:: TASK GOAL ::
An exact transcription of the lines below, from the first through the one containing "The image size is (546, 1181).", is the only output wanted.

:: STUDY MATERIAL ::

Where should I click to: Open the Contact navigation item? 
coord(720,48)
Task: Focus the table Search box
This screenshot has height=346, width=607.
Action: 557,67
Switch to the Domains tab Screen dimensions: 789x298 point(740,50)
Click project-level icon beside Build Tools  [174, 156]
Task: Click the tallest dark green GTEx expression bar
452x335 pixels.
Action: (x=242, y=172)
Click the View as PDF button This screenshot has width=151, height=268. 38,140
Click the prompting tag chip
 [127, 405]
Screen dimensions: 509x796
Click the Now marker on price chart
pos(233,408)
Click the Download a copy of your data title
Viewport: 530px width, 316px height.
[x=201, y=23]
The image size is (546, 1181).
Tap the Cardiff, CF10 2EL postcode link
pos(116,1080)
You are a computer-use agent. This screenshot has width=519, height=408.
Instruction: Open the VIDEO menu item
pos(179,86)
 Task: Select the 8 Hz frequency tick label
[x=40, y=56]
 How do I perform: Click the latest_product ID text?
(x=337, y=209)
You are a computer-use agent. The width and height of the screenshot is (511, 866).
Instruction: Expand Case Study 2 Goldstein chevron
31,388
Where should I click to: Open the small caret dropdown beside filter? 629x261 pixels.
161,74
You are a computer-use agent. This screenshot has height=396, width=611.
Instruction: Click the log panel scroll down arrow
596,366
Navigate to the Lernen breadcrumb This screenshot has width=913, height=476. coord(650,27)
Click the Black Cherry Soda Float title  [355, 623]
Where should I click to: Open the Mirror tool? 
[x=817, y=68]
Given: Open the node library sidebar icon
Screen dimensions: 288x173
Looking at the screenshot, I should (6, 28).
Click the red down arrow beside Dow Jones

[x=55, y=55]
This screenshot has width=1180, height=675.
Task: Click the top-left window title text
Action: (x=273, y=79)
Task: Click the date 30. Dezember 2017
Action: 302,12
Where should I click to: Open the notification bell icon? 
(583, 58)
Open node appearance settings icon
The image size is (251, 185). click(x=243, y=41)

:: WRITTEN SOLUTION ::
Where should I click to: Open the Contact navigation item? 
coord(720,48)
Task: Focus the table Search box
This screenshot has height=346, width=607.
Action: 557,67
Switch to the Domains tab Screen dimensions: 789x298 point(740,50)
Click project-level icon beside Build Tools  [174, 156]
Task: Click the tallest dark green GTEx expression bar
452x335 pixels.
Action: (x=242, y=172)
Click the View as PDF button This screenshot has width=151, height=268. 38,140
Click the prompting tag chip
 [127, 405]
Screen dimensions: 509x796
Click the Now marker on price chart
pos(233,408)
Click the Download a copy of your data title
Viewport: 530px width, 316px height.
[x=201, y=23]
The image size is (546, 1181).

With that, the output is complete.